Start of Source information
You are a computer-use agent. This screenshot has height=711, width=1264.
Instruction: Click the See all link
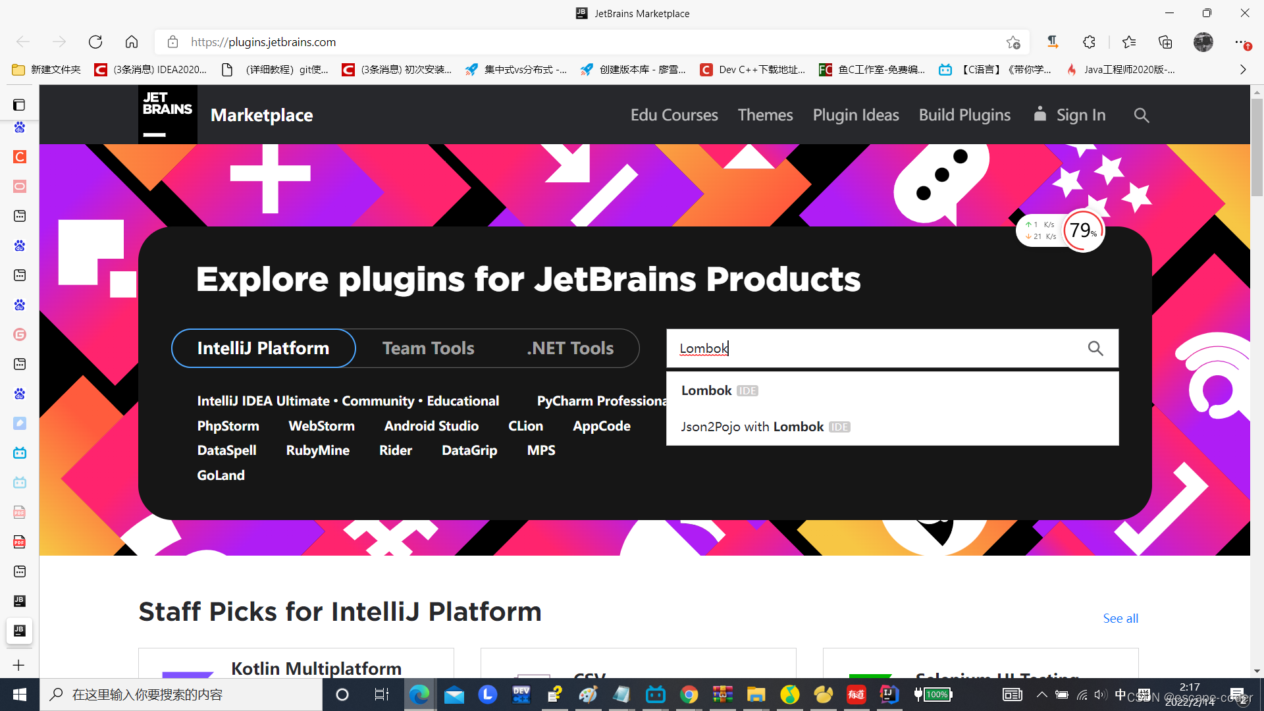pyautogui.click(x=1120, y=618)
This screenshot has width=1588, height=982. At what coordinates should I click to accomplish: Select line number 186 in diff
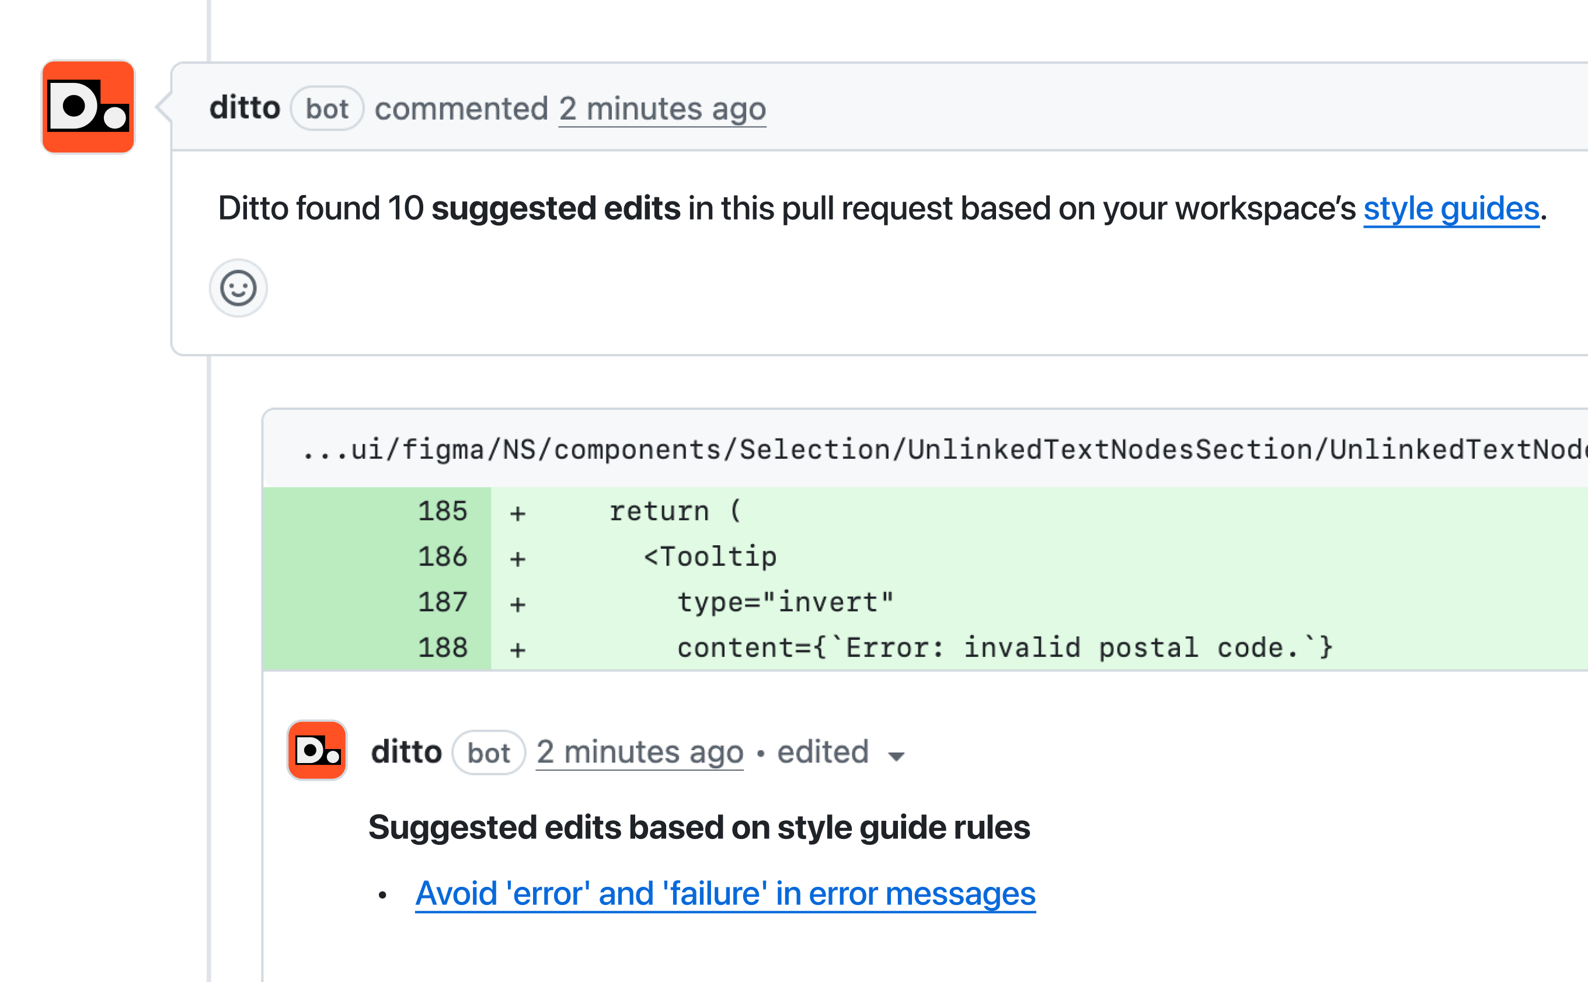442,557
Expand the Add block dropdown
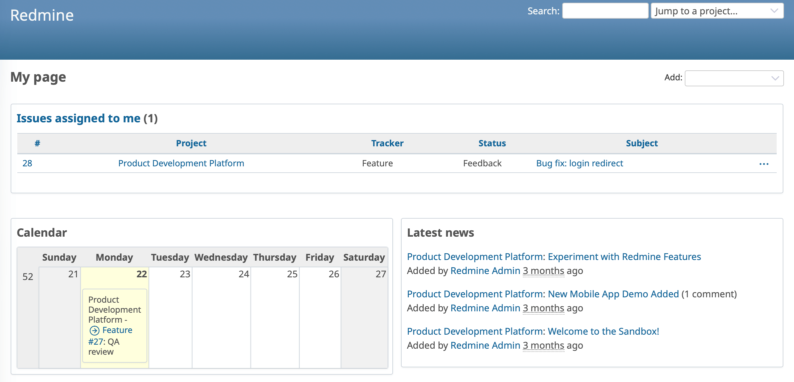The height and width of the screenshot is (382, 794). tap(734, 78)
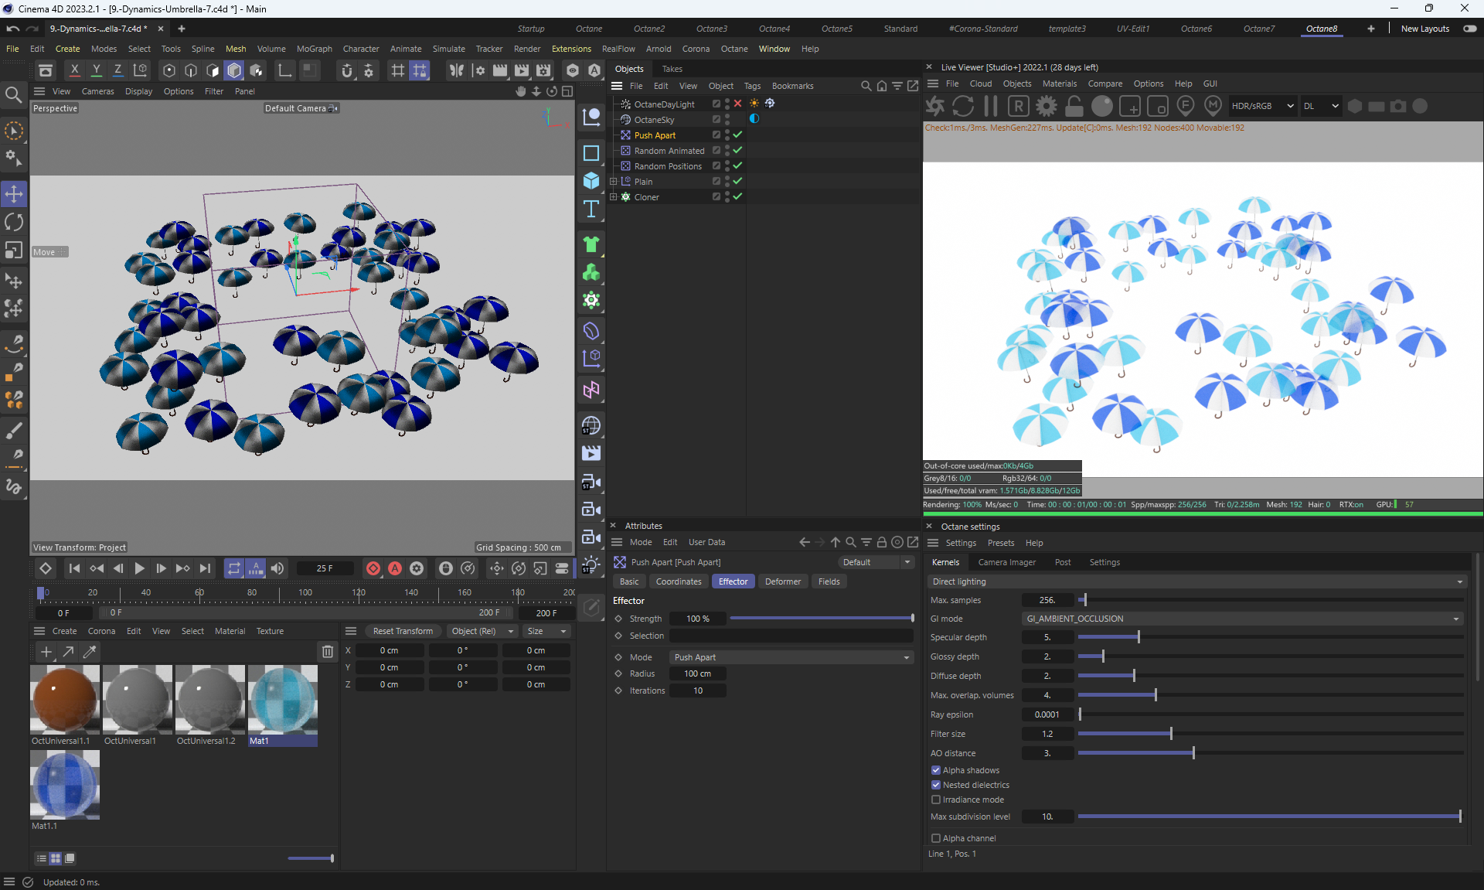Click the Reset Transform button
Image resolution: width=1484 pixels, height=890 pixels.
[403, 631]
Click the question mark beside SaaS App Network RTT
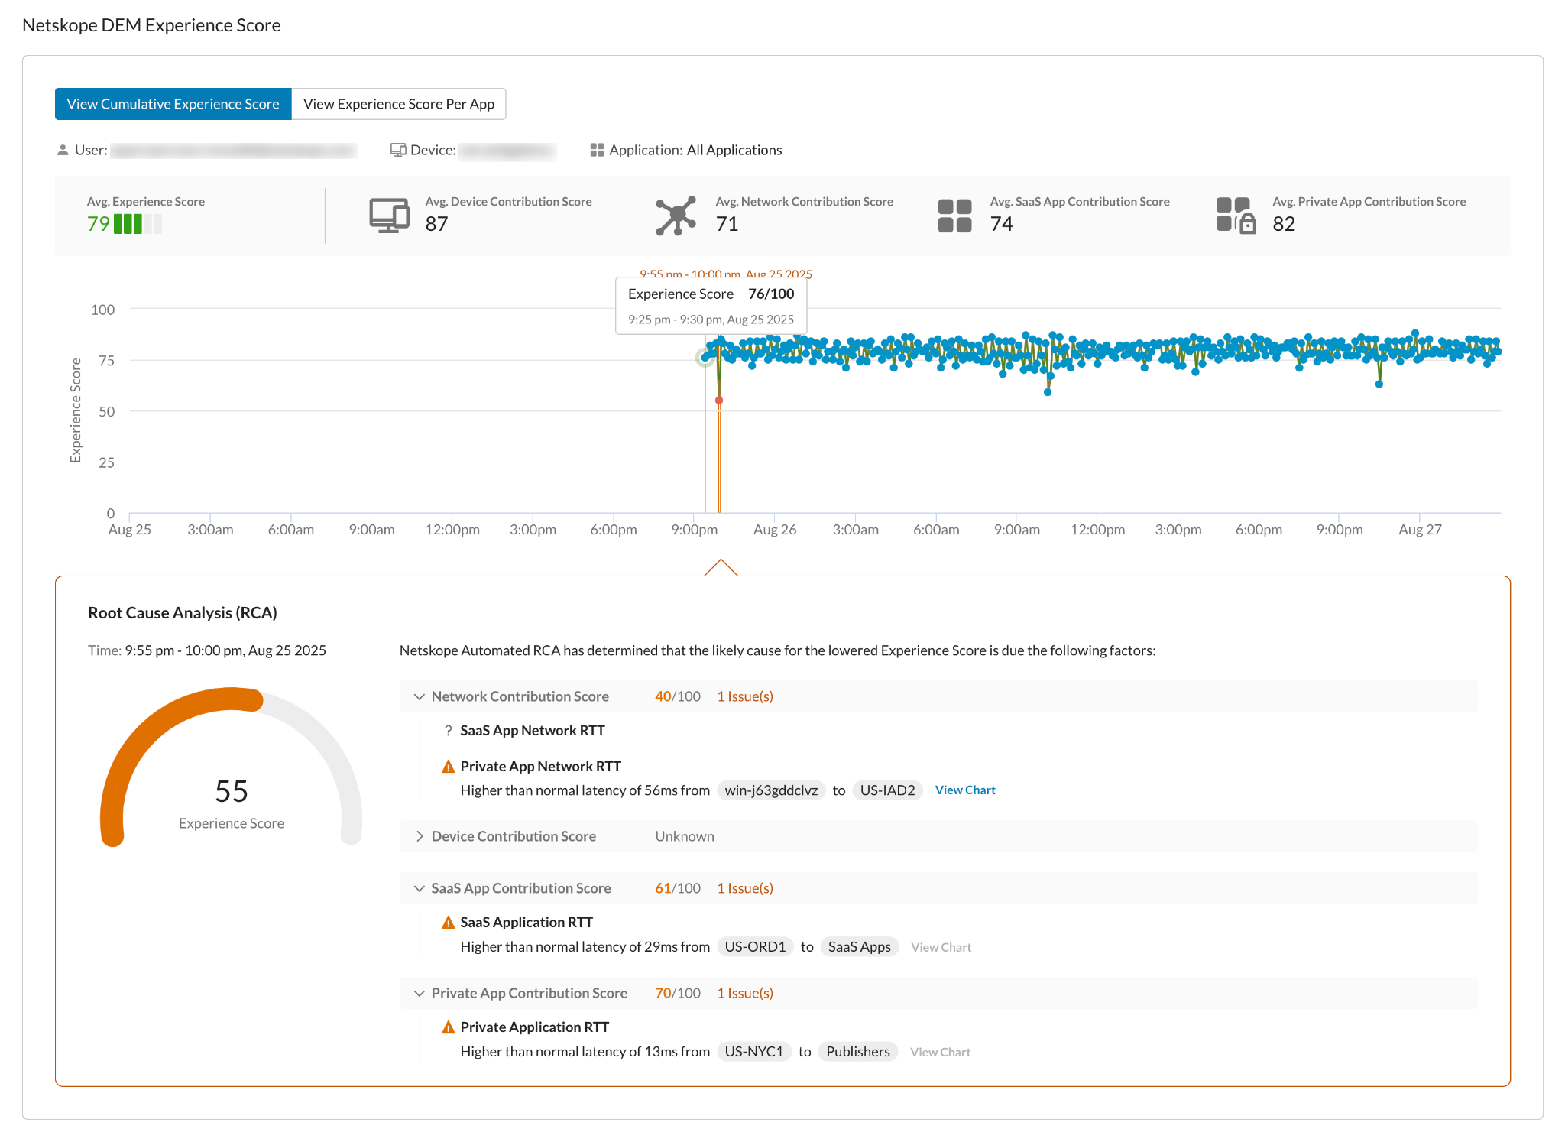The image size is (1565, 1142). click(448, 731)
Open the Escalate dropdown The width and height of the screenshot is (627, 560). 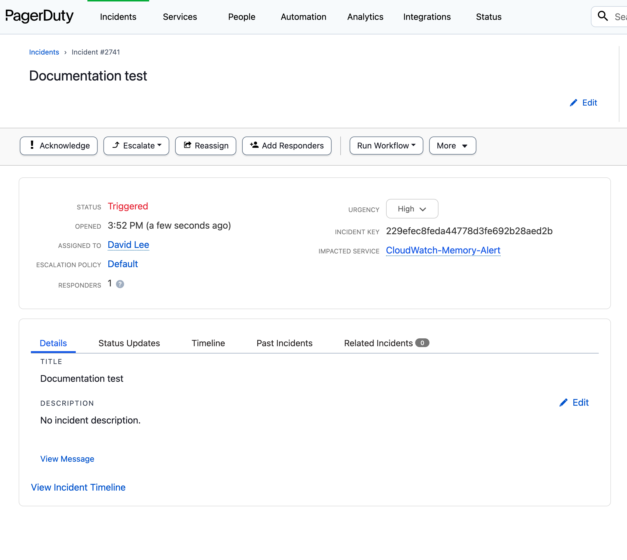point(136,146)
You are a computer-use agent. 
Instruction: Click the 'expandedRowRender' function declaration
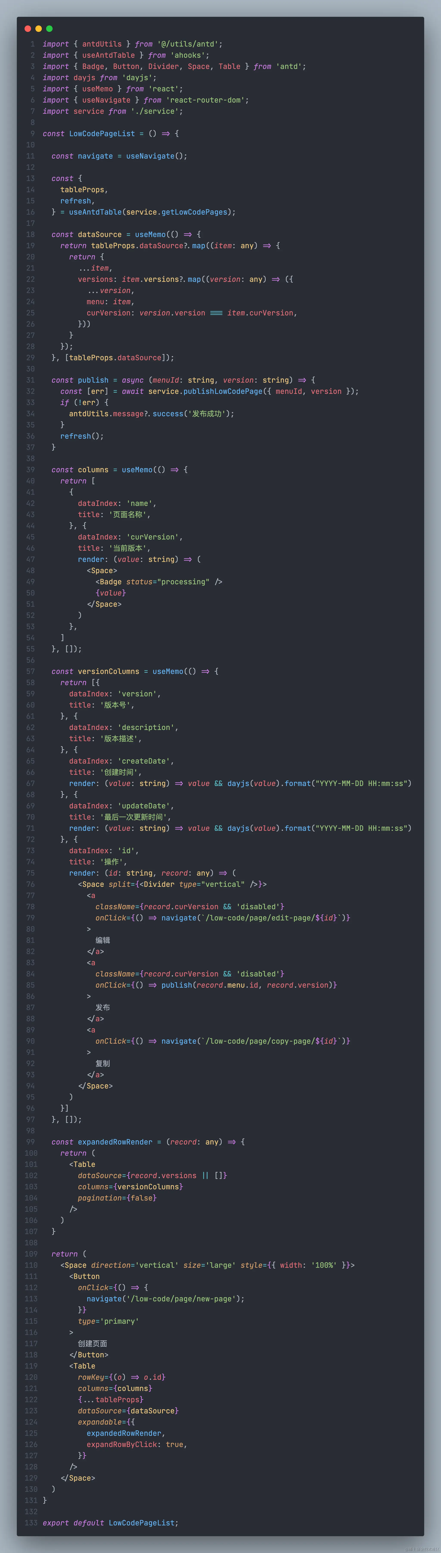click(x=115, y=1142)

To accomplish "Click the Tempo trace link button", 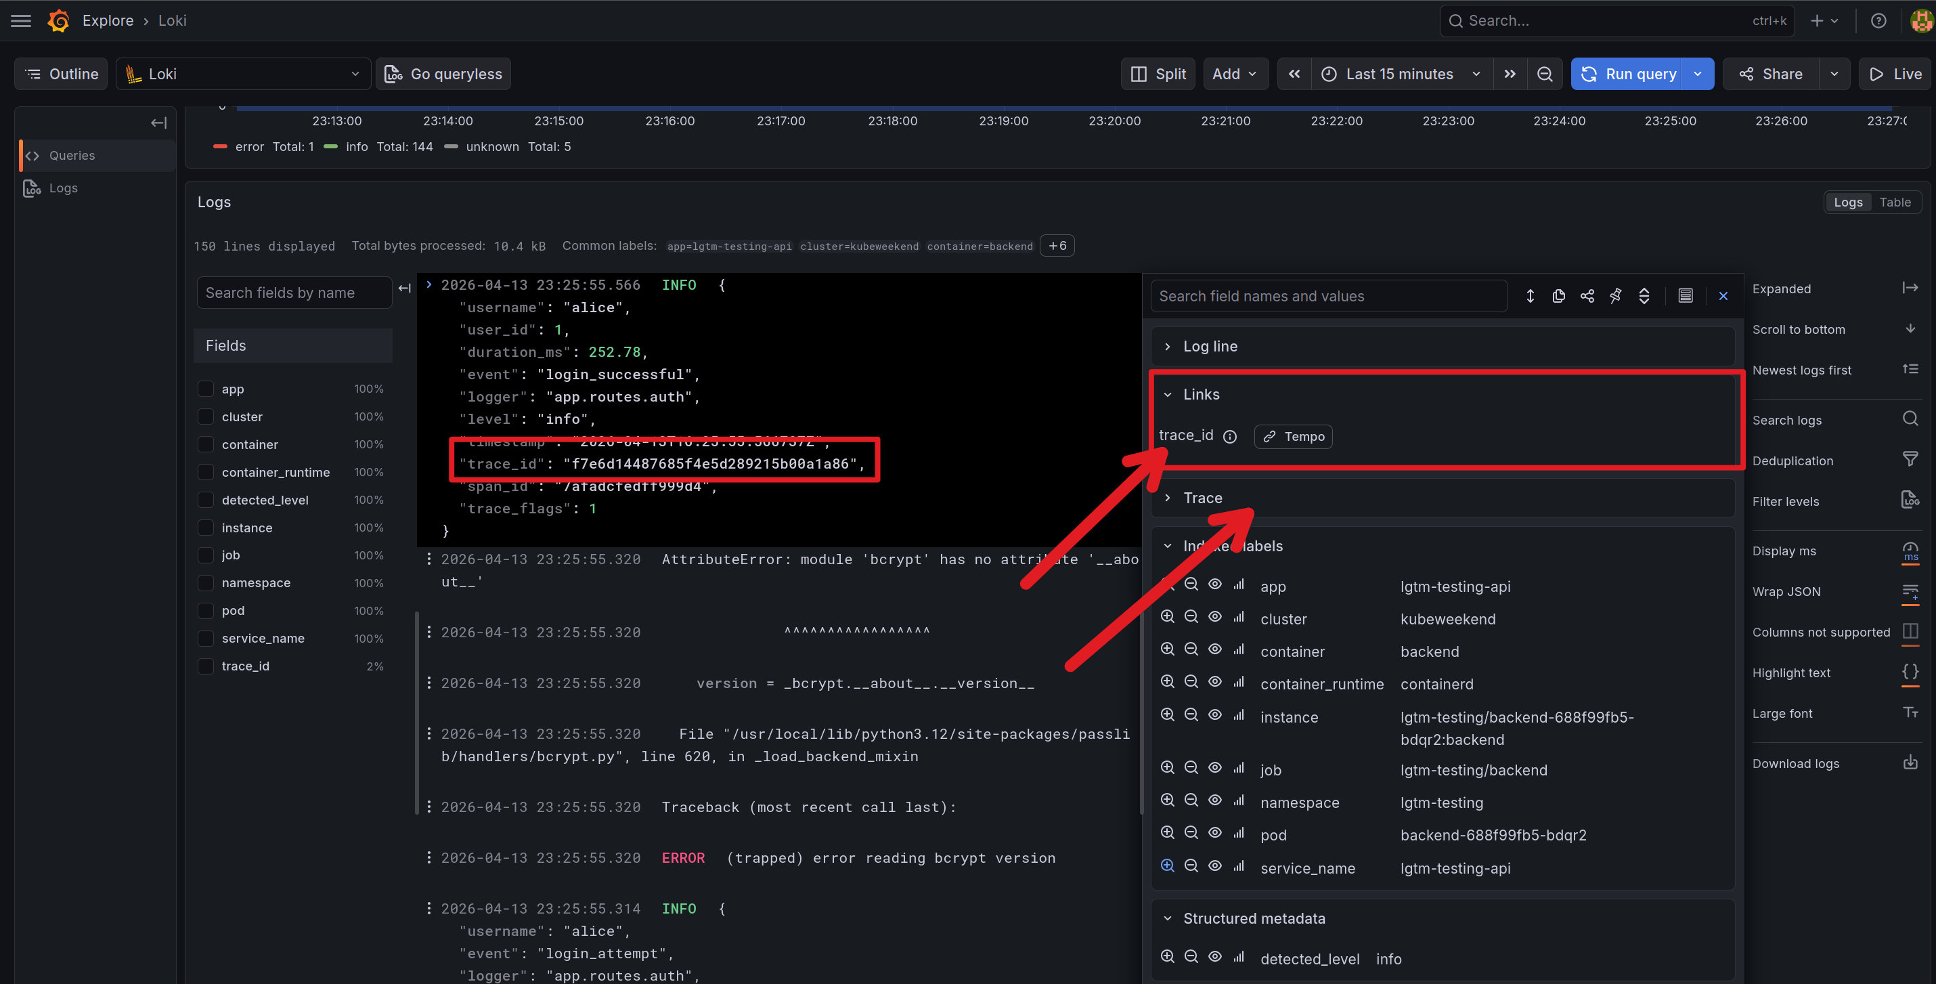I will [x=1293, y=437].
End of Source information
#### Work task:
Please show every line of the entries above that contains the word "agent".

#### Task response:
You are a computer-use agent. This screenshot has height=711, width=1264.
You are a computer-use agent. 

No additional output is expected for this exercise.